## RECORDS PROVIDED
###

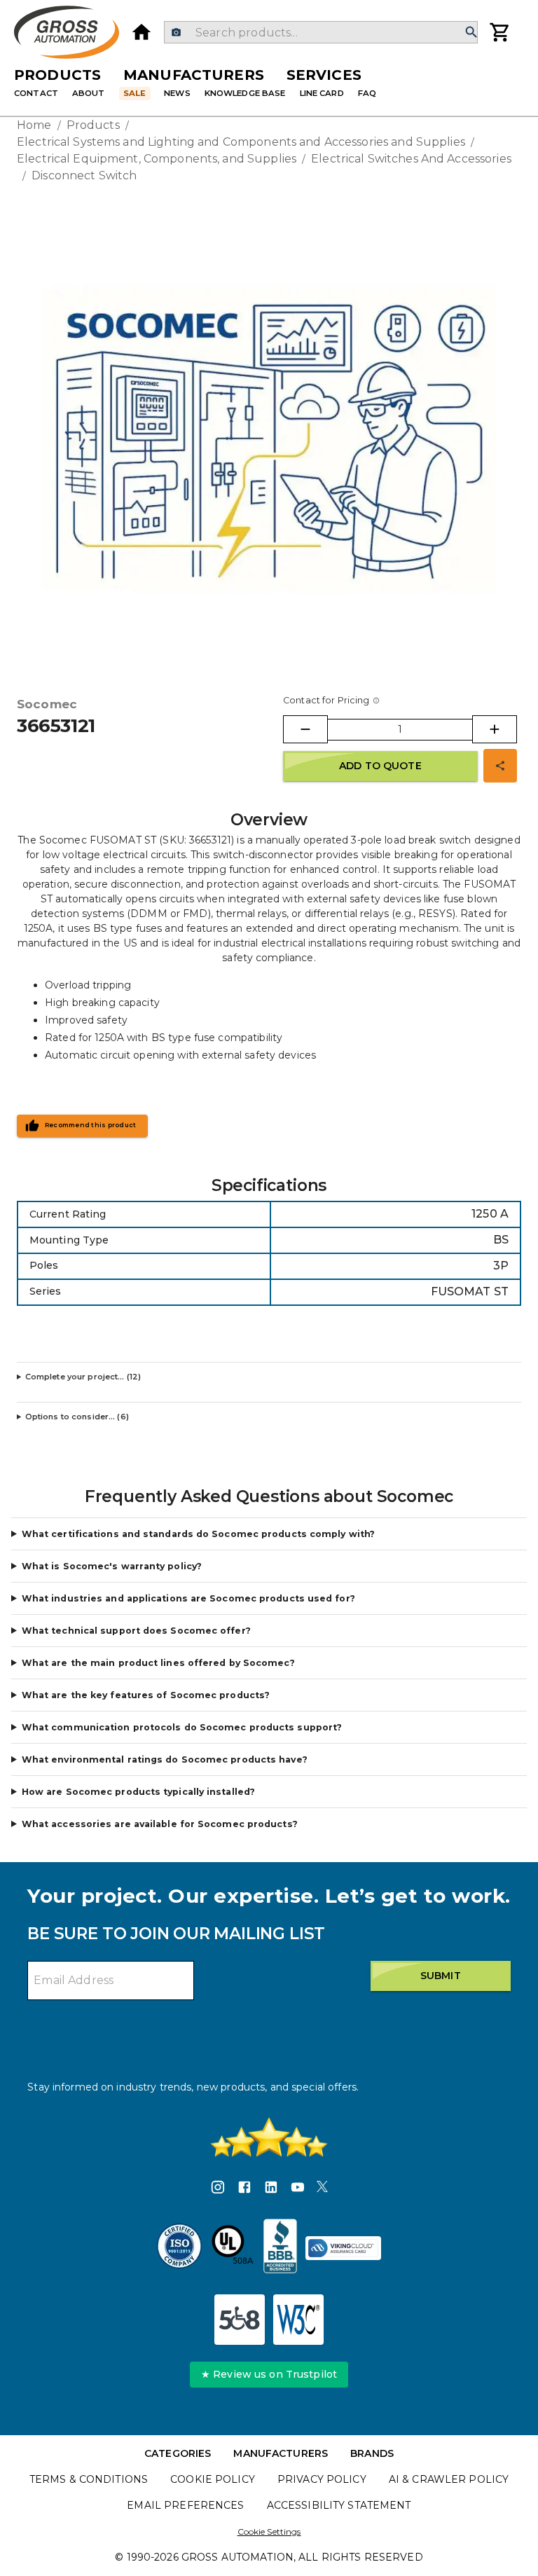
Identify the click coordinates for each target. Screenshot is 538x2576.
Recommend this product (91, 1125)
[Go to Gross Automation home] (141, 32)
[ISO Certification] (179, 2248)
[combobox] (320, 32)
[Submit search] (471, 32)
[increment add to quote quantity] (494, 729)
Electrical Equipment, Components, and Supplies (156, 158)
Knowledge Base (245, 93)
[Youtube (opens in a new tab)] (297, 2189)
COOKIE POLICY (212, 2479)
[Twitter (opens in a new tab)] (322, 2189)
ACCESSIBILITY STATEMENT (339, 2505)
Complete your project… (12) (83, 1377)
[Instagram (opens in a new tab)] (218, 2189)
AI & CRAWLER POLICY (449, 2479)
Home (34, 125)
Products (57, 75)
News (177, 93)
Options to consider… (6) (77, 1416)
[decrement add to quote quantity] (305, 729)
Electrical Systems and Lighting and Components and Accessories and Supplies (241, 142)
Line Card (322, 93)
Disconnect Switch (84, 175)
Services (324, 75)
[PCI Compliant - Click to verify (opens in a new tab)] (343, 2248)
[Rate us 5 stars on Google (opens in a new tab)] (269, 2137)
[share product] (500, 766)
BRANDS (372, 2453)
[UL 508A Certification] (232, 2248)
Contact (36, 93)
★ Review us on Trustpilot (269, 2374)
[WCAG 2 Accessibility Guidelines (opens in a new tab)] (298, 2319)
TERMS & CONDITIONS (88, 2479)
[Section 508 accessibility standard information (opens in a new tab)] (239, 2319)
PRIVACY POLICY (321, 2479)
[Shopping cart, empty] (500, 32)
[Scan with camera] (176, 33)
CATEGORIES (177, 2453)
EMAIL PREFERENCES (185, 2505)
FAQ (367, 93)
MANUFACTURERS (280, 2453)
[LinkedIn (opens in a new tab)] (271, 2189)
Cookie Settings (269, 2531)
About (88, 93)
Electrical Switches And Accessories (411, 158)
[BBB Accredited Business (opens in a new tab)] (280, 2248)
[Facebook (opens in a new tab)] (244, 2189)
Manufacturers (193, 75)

###

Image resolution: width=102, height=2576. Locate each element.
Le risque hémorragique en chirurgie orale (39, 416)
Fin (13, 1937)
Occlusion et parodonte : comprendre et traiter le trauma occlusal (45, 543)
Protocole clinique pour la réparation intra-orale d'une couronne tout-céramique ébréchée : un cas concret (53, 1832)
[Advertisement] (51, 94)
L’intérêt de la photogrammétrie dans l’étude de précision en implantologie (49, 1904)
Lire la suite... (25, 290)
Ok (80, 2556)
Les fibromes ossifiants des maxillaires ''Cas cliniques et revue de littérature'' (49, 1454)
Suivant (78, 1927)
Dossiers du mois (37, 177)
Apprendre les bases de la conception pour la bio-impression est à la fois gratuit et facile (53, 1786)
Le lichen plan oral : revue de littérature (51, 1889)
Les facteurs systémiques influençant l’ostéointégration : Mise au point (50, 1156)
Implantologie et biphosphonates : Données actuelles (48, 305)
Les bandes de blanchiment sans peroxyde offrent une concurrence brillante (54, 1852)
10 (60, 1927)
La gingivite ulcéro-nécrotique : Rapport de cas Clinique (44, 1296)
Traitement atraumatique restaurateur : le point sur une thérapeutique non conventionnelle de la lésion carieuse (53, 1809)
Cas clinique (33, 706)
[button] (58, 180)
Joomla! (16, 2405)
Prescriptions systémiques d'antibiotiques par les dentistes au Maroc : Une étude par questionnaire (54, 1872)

###

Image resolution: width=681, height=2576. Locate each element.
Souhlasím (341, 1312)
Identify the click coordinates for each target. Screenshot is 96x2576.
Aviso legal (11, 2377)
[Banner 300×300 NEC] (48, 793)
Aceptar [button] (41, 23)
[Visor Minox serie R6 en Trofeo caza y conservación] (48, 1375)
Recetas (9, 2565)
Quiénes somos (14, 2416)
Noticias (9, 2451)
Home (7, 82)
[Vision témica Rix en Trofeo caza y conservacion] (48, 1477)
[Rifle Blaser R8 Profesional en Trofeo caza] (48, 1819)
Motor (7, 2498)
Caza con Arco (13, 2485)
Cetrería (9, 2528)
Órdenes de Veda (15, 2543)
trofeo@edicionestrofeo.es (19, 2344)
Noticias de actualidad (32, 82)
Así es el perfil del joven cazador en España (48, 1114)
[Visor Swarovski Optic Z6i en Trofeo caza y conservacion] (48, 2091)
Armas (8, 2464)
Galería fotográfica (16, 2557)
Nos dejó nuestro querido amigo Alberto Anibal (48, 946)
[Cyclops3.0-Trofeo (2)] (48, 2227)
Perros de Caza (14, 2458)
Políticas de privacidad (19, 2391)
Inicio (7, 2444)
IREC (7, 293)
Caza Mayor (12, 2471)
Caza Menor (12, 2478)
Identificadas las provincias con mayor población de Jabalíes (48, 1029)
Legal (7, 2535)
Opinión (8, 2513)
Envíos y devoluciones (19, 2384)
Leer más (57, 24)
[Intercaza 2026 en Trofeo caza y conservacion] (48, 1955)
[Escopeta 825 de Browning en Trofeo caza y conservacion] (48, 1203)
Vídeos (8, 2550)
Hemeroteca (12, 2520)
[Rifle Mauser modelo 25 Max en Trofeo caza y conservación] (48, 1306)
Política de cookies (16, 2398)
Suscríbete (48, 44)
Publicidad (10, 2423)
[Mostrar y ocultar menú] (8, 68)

###

## TASK REQUIREMENTS
Above this task is a listing. Restate, word for word and with nothing added, the lines from the one with "Implantologie et biphosphonates" through the one with "Prescriptions systémiques d'antibiotiques".

## SOLVED PROBLEM
Implantologie et biphosphonates : Données actuelles (48, 305)
Les bandes de blanchiment sans peroxyde offrent une concurrence brillante (54, 1852)
10 (60, 1927)
La gingivite ulcéro-nécrotique : Rapport de cas Clinique (44, 1296)
Traitement atraumatique restaurateur : le point sur une thérapeutique non conventionnelle de la lésion carieuse (53, 1809)
Cas clinique (33, 706)
[button] (58, 180)
Joomla! (16, 2405)
Prescriptions systémiques d'antibiotiques par les dentistes au Maroc : Une étude par questionnaire (54, 1872)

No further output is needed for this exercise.